VENCENDO BARREIRAS

Todos temos alguma deficiência. É, mesmo nós, os chamados normais, guardamos alguma dificuldade, seja física ou intelectual, para esta ou aquela habilidade. Mas não quero falar das dificuldades dos normais.

O que está na ordem do dia são aqueles que por algum desígnio da vida nasceram ou adquiriram alguma deficiência física.

Quando meu filho era pequeno, sempre que eu visitava minha irmã, em outra cidade, estava lá de visita uma amiga da família, que é deficiente visual. Numa dessas vezes, nem bem aparecemos na soleira da porta, ela exclamou: - Nossa, como você cresceu!

Fiquei matutando como ela percebera o tamanho do guri. Como sou meio, como dizem os jovens, “sem noção” e dada a encarar assuntos que são considerados difíceis, eu lhe perguntei como ela sabia a altura do menino. “É que eu percebo de que altura vem a voz da pessoa, a sua respiração”.

Fiquei encantada com os recursos desenvolvidos por pessoas que foram privadas de alguma habilidade que para nós, que as temos, passam tão despercebidas, porque para quem as tem é tão natural.

Nas para-olimpíadas de Atenas e nos recentes jogos para-panamericanos pude comprovar a capacidade de superação e os métodos, científicos, médicos e esportivos que permitiram aos atletas desempenharem de maneira surpreendente todas as modalidades do esporte, da natação ao tênis, arremesso de dardos, voleibol, basquetebol, corrida, corrida com obstáculos. Eu disse corrida com obstáculos? Ah! Disso eles entendem.

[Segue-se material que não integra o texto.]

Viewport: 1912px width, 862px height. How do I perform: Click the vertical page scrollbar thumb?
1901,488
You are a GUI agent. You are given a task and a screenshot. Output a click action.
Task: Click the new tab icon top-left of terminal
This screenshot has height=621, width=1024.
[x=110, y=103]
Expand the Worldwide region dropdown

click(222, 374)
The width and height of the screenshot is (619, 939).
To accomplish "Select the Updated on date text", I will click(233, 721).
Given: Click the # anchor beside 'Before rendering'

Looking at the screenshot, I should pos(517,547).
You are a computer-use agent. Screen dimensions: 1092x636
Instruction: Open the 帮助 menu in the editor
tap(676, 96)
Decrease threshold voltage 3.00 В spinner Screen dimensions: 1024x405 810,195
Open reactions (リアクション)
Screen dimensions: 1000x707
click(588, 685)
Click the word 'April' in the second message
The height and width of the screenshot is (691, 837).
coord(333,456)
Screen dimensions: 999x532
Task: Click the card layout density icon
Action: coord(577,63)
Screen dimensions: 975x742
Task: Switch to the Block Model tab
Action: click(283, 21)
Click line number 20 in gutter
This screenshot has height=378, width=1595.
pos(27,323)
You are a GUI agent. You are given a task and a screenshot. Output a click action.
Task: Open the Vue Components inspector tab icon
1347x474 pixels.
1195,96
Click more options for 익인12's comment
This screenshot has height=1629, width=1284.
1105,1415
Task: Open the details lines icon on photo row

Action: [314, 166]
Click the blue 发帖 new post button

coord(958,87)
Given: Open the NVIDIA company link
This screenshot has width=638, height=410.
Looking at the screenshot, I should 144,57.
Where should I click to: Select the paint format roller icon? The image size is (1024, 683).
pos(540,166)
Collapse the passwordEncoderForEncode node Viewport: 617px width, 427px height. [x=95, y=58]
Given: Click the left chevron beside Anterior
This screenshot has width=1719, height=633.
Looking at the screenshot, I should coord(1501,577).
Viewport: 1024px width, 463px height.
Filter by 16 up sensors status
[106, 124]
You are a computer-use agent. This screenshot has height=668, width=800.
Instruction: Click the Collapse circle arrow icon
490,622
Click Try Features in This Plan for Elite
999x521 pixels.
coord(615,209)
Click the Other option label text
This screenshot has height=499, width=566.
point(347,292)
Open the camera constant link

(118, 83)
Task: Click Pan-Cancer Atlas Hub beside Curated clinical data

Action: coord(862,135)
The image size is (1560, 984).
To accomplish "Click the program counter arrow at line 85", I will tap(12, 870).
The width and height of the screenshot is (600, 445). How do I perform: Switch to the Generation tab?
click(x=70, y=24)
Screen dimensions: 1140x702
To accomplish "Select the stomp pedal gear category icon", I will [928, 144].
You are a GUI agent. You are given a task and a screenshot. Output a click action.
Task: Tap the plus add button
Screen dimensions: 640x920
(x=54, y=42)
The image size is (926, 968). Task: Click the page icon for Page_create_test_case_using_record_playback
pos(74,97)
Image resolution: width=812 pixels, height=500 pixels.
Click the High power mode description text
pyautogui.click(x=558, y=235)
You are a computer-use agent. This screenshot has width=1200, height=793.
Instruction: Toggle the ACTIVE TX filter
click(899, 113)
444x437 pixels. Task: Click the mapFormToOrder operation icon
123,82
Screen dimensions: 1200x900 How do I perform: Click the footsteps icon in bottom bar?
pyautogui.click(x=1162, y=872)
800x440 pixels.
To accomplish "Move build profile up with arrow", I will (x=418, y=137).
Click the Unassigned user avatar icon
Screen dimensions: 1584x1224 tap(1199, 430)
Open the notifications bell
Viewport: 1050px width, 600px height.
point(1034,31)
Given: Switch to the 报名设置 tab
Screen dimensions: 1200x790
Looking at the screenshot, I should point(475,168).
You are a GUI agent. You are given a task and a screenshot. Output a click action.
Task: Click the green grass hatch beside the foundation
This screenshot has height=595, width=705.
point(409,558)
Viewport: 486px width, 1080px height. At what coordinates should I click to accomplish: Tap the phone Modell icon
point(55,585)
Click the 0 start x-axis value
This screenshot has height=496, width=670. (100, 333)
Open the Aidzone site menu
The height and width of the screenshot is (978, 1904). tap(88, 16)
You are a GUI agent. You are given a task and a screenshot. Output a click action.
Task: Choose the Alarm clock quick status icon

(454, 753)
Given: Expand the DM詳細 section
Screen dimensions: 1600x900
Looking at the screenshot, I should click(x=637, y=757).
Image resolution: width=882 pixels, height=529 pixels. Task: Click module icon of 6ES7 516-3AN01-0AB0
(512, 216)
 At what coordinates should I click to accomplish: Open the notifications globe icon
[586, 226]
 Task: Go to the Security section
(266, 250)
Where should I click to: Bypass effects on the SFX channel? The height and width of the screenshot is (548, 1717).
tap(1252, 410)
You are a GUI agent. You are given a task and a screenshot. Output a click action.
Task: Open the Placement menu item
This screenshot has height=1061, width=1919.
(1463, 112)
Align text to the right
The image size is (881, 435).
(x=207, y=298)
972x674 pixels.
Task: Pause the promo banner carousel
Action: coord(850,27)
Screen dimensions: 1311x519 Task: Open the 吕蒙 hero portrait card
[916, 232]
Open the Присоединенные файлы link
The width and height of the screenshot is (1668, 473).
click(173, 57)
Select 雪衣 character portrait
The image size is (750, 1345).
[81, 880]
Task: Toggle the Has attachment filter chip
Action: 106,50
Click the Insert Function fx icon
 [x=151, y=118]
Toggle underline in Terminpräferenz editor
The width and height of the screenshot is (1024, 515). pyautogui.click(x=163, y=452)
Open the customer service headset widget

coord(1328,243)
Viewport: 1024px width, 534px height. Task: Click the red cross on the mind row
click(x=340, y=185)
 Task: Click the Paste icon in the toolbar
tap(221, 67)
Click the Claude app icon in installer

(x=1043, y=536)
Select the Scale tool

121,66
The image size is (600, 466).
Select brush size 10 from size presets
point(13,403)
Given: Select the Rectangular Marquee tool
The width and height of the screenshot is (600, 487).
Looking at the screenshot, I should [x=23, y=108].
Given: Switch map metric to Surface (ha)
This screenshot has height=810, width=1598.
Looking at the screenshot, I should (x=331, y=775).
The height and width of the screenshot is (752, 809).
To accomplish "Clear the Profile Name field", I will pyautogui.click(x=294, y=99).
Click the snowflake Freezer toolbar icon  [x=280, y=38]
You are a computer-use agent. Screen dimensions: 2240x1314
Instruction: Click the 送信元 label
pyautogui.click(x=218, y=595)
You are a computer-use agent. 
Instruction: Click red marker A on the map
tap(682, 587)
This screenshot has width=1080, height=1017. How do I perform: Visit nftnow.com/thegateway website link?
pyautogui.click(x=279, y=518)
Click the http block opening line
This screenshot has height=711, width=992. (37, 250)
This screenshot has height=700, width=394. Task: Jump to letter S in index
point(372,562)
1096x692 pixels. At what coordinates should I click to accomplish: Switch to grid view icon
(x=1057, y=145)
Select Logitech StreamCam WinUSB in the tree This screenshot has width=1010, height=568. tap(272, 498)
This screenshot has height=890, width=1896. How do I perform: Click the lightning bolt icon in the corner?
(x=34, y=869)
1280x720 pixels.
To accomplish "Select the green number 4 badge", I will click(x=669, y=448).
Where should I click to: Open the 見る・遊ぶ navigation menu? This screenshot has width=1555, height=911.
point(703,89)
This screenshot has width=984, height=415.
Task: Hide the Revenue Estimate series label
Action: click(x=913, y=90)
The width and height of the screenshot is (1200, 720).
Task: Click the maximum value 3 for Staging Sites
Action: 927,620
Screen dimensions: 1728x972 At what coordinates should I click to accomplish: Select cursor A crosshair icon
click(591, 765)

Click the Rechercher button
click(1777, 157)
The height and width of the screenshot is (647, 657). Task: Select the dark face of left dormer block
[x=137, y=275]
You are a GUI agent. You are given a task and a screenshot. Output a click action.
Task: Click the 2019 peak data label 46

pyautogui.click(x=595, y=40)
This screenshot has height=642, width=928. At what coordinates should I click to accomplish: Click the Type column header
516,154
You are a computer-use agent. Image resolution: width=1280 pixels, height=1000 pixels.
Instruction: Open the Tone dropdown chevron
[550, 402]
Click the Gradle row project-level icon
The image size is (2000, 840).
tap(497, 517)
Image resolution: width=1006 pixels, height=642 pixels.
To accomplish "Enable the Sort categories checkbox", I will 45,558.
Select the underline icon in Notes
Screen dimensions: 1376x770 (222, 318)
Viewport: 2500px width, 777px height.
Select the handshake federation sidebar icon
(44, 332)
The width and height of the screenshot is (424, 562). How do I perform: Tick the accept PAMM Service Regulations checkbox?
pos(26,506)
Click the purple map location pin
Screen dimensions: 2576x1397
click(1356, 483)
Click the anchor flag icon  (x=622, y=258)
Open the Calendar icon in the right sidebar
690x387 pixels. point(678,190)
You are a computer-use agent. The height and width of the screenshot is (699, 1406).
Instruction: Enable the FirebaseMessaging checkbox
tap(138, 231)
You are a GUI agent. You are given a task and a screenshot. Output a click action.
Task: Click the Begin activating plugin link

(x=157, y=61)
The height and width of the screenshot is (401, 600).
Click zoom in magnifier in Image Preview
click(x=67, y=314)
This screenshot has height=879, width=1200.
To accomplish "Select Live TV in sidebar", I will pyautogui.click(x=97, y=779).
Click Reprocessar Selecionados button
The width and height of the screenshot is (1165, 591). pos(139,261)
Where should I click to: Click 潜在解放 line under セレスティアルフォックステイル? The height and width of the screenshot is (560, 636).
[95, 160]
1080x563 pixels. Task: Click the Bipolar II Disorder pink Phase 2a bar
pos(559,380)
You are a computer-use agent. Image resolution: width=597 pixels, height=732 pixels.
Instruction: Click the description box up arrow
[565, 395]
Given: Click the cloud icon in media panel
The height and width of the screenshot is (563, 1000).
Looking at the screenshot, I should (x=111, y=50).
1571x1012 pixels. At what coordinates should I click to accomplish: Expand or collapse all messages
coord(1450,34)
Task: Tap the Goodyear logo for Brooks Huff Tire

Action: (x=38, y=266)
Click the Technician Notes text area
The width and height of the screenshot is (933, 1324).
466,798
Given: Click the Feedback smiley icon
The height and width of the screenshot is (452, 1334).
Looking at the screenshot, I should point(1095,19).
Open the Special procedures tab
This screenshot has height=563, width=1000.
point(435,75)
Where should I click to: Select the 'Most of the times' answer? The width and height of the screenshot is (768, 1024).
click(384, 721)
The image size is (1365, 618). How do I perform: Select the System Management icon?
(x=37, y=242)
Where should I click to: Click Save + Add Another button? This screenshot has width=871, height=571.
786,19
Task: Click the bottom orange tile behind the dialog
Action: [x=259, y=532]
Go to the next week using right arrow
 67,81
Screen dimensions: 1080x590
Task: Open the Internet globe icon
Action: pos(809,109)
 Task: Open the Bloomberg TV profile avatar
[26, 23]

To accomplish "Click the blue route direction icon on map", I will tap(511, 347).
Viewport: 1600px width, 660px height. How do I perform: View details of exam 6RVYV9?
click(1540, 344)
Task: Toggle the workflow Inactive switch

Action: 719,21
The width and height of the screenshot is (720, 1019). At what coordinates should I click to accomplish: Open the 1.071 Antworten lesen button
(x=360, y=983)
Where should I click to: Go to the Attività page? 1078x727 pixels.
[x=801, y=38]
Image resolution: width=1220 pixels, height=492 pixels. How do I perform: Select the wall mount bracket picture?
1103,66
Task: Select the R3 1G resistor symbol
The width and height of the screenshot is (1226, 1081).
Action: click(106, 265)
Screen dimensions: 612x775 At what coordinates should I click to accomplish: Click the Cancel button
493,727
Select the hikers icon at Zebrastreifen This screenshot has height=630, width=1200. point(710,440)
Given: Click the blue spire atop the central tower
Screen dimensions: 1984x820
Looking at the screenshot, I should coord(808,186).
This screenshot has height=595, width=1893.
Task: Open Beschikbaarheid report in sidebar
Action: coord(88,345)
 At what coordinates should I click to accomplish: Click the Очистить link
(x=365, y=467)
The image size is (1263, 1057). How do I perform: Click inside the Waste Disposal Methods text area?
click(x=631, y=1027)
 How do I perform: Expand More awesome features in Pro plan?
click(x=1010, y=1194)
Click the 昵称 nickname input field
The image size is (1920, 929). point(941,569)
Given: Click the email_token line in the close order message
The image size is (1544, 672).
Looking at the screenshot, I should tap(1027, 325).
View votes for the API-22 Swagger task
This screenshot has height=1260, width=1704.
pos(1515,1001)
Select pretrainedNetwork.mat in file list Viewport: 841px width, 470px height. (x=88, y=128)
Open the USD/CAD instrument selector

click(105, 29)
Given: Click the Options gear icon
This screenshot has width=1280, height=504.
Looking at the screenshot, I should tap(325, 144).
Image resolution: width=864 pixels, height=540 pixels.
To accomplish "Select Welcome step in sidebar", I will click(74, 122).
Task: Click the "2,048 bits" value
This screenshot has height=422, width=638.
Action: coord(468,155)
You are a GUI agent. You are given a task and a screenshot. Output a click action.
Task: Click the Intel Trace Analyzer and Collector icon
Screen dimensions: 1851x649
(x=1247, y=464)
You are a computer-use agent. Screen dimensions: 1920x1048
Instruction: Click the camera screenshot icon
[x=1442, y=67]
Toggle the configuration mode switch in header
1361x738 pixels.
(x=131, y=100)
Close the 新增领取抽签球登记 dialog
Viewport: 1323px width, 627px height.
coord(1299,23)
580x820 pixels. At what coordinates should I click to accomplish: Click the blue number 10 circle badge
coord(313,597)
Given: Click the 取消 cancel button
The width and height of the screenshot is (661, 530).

Focalizemos o nadador Clodoaldo Silva. Natural da cidade de Natal, Rio Grande do Norte, é pessoa da mais alta integridade, carismático, dá para perceber nos traços do seu rosto, na sua maneira de falar, no conteúdo do seu discurso. Além de ser um devorador de títulos, o nadador é um exemplo de vida. O atleta teve paralisia cerebral por falta de oxigênio durante o parto, o que afetou os movimentos das pernas, o que lhe trouxe uma falha de coordenação motora. Na para-olimpíada de Atenas, em 2004, o atleta conquistou seis medalhas de ouro e uma de prata nas oito provas em que disputou. Com isso, Clodoaldo Silva entrou para a história da natação para-olímpica brasileira como o maior medalhista da modalidade.

Hoje, Clodoaldo é reconhecido como ídolo no Brasil e no mundo. Prova disso foi a indicação para o Oscar Mundial do Esporte, em 2005, no entanto, o principal título de sua carreira não veio dessa cerimônia, mas do evento do Comitê Para-olímpico Internacional, que honrou o atleta com o troféu de melhor para-olímpico do mundo.

Em 2005 o Comitê Olímpico Brasileiro concedeu a Clodoaldo o Troféu Hors Concours, que é a maior honraria do Prêmio Brasil Olímpico. Ele e mais dois jogadores de futebol, o Ronaldo, fenômeno, e Ronaldinho Gaúcho, são os únicos a serem premiados com o título.

Para o futuro, ele sonha em estudar Psicologia e se especializar em Psicologia do Esporte. Além de atender muitas crianças e adolescentes no Instituto Clodoaldo Silva.

Clodoaldo brilha e faz seu brilho reverberar em torno dele. Incentiva seus companheiros atletas a nadarem melhor do que ele, bater seus recordes. Uma das provas mais emocionantes no Parapan foi o nado por revezamento. Clodoaldo foi o último a cair na água e contribuiu para que a equipe ganhasse o ouro na modalidade.

O Parapan nos mostra coisas surpreendentes. O futebol dos cegos. A bola possui sininhos que indicam aos jogadores a sua direção.

Até meu filho, que dificilmente se impressiona com coisas de televisão, tem uma atitude muito crítica para tudo que é mostrado na mídia, ao ver a agilidade de um nadador, exclamou: “Meu Deus, o cara nada sem braços”.

Escrevendo sobre este assunto, veio-me à lembrança um amigo de infância de meu filho. Um dia, à mesa na hora do jantar, ele disse a seu pai que queria muito jogar futebol. Seu pai lhe disse que daria a vida para que isso fosse possível, mas que infelizmente isso ele não poderia lhe proporcionar.

É. Temos muito o que aprender com essas pessoas especiais. Elas têm alguma deficiência física, mas lhes sobram vontade, capacidade mental, disciplina, empenho. Mesmo em casos mais graves, percebemos e enorme vontade de viver dessas pessoas. Nós, os normais, devíamos nos espelhar neles e usar mais o potencial de que somos dotados.